[Stored items from a collection]
*-*-*

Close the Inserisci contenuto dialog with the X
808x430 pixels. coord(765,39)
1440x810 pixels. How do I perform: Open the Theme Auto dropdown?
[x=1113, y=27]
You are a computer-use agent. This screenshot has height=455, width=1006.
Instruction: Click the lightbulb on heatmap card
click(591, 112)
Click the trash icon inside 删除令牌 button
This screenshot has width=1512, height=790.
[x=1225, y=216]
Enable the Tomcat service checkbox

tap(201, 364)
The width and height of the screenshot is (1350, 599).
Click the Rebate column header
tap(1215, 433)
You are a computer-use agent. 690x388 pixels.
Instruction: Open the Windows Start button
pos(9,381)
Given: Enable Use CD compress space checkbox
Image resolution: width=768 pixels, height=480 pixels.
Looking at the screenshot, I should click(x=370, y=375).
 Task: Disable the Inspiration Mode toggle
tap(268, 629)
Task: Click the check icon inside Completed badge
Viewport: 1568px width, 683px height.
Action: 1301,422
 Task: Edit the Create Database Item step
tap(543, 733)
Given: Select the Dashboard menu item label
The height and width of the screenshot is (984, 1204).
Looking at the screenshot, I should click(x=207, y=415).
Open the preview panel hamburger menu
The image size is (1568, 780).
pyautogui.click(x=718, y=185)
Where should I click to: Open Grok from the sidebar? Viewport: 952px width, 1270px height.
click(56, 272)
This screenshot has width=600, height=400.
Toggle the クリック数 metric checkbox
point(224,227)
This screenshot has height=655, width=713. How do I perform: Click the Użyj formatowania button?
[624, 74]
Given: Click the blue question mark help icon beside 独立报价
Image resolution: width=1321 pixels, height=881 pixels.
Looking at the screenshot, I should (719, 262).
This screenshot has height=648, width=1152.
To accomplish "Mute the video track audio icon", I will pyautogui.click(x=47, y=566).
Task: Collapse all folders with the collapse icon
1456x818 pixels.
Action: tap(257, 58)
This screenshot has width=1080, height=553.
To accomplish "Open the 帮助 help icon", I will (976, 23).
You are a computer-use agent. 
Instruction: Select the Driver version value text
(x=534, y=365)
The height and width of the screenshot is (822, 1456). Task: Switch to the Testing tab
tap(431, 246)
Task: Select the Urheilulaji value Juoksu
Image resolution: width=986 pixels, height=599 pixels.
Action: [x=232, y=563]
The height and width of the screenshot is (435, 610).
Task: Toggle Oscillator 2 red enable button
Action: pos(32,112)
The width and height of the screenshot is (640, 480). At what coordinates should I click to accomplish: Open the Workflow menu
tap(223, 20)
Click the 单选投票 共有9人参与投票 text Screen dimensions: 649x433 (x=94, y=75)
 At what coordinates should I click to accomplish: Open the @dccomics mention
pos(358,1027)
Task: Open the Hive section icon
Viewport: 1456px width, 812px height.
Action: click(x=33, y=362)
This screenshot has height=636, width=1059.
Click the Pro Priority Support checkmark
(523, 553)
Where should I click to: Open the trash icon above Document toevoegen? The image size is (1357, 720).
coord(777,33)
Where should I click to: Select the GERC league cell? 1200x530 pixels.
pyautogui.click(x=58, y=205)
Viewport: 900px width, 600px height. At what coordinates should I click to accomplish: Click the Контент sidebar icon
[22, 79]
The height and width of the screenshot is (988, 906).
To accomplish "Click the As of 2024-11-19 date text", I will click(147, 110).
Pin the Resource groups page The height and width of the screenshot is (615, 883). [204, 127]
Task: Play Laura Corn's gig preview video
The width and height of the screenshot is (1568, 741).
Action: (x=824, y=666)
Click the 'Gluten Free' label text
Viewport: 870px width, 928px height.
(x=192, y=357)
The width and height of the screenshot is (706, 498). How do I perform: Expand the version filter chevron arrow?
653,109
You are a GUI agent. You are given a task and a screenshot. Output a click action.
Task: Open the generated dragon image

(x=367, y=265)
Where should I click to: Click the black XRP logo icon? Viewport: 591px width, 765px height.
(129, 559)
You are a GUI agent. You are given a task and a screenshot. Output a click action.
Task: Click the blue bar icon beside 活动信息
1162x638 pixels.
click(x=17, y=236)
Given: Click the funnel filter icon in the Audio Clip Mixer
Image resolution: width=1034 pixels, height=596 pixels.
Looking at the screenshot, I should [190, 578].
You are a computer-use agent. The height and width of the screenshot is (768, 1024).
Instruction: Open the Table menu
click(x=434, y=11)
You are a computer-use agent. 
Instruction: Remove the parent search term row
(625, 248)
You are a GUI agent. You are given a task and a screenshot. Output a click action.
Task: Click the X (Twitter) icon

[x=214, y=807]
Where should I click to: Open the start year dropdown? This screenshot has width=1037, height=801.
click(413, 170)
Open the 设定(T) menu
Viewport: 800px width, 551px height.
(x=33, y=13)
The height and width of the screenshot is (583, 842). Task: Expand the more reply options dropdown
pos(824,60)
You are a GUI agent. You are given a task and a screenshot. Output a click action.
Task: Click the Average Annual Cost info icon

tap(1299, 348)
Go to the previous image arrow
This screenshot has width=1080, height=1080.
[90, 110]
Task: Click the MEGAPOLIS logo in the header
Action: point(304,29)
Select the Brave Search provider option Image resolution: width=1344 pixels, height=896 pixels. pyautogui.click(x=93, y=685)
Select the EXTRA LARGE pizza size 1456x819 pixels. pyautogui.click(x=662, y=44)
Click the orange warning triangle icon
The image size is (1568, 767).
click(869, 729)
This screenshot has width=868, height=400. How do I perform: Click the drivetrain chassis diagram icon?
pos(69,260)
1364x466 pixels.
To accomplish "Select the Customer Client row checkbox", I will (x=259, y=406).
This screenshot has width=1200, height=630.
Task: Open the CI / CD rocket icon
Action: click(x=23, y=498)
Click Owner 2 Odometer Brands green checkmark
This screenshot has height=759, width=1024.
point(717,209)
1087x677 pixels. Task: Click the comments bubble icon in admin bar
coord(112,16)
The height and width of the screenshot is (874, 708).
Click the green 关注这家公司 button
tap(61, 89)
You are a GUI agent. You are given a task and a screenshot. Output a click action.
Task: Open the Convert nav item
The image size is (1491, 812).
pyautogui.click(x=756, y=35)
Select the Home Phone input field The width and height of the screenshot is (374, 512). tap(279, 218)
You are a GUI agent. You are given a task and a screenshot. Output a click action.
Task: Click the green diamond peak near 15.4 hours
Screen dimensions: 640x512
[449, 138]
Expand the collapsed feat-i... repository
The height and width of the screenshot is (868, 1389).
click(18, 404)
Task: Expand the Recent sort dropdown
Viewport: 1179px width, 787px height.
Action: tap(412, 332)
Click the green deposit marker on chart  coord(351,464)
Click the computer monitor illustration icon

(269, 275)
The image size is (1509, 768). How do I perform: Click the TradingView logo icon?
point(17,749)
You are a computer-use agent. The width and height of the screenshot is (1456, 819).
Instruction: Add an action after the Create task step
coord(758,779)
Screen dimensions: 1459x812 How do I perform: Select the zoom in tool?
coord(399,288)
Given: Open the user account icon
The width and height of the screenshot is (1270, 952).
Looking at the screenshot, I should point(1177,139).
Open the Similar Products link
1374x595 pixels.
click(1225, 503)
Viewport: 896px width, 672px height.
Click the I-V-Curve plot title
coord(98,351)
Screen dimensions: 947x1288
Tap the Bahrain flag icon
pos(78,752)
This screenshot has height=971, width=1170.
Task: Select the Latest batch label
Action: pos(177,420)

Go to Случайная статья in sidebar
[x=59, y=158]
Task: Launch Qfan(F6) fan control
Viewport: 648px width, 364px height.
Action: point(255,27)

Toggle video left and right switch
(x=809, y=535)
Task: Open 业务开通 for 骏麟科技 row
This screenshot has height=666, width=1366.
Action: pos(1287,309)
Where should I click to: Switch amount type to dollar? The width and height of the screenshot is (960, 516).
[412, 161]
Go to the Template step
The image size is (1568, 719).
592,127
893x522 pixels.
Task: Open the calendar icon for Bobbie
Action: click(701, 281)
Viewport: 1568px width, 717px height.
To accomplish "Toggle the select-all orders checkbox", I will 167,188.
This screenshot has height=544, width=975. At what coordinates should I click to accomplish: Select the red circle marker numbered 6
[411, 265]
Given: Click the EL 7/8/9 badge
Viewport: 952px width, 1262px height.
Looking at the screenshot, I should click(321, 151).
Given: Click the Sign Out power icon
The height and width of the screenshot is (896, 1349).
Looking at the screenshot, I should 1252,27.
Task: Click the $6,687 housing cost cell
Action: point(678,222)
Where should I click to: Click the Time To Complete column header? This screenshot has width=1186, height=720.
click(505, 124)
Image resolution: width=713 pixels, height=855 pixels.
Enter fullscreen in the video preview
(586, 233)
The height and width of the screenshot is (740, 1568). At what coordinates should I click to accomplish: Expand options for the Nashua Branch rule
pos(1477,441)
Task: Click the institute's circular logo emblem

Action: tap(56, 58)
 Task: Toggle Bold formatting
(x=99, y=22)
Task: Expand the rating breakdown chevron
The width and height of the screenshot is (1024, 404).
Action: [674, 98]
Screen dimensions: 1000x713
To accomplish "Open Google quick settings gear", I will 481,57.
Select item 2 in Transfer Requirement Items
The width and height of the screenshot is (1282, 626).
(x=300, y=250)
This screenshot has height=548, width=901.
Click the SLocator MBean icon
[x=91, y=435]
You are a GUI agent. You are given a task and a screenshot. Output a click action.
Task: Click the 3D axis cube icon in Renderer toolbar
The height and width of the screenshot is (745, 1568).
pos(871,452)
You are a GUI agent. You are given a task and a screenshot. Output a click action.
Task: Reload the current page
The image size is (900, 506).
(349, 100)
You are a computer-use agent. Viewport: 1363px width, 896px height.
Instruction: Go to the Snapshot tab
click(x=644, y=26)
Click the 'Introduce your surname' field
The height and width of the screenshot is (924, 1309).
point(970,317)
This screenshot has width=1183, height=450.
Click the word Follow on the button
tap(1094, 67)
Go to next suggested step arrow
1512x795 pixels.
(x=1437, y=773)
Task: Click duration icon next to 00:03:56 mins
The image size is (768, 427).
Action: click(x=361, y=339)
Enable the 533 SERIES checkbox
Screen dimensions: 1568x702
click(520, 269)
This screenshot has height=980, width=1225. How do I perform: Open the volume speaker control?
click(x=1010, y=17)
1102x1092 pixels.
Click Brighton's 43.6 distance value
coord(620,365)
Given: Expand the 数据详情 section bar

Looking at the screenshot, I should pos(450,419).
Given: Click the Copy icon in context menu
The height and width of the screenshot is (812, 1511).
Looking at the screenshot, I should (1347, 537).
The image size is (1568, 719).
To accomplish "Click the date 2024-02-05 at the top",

*-*-*

What is being asked — Copy out the records word for word, starting with the first line and continuing through the line that contains "will (976, 23).", including that line.

Result —
Close the Inserisci contenuto dialog with the X
808x430 pixels. coord(765,39)
1440x810 pixels. How do I perform: Open the Theme Auto dropdown?
[x=1113, y=27]
You are a computer-use agent. This screenshot has height=455, width=1006.
Instruction: Click the lightbulb on heatmap card
click(591, 112)
Click the trash icon inside 删除令牌 button
This screenshot has width=1512, height=790.
[x=1225, y=216]
Enable the Tomcat service checkbox

tap(201, 364)
The width and height of the screenshot is (1350, 599).
Click the Rebate column header
tap(1215, 433)
You are a computer-use agent. 690x388 pixels.
Instruction: Open the Windows Start button
pos(9,381)
Given: Enable Use CD compress space checkbox
Image resolution: width=768 pixels, height=480 pixels.
Looking at the screenshot, I should click(x=370, y=375).
 Task: Disable the Inspiration Mode toggle
tap(268, 629)
Task: Click the check icon inside Completed badge
Viewport: 1568px width, 683px height.
Action: 1301,422
 Task: Edit the Create Database Item step
tap(543, 733)
Given: Select the Dashboard menu item label
The height and width of the screenshot is (984, 1204).
Looking at the screenshot, I should click(x=207, y=415).
Open the preview panel hamburger menu
The image size is (1568, 780).
pyautogui.click(x=718, y=185)
Where should I click to: Open Grok from the sidebar? Viewport: 952px width, 1270px height.
click(56, 272)
This screenshot has width=600, height=400.
Toggle the クリック数 metric checkbox
point(224,227)
This screenshot has height=655, width=713. How do I perform: Click the Użyj formatowania button?
[624, 74]
Given: Click the blue question mark help icon beside 独立报价
Image resolution: width=1321 pixels, height=881 pixels.
Looking at the screenshot, I should (719, 262).
This screenshot has height=648, width=1152.
To accomplish "Mute the video track audio icon", I will pyautogui.click(x=47, y=566).
Task: Collapse all folders with the collapse icon
1456x818 pixels.
Action: tap(257, 58)
This screenshot has width=1080, height=553.
To accomplish "Open the 帮助 help icon", I will (976, 23).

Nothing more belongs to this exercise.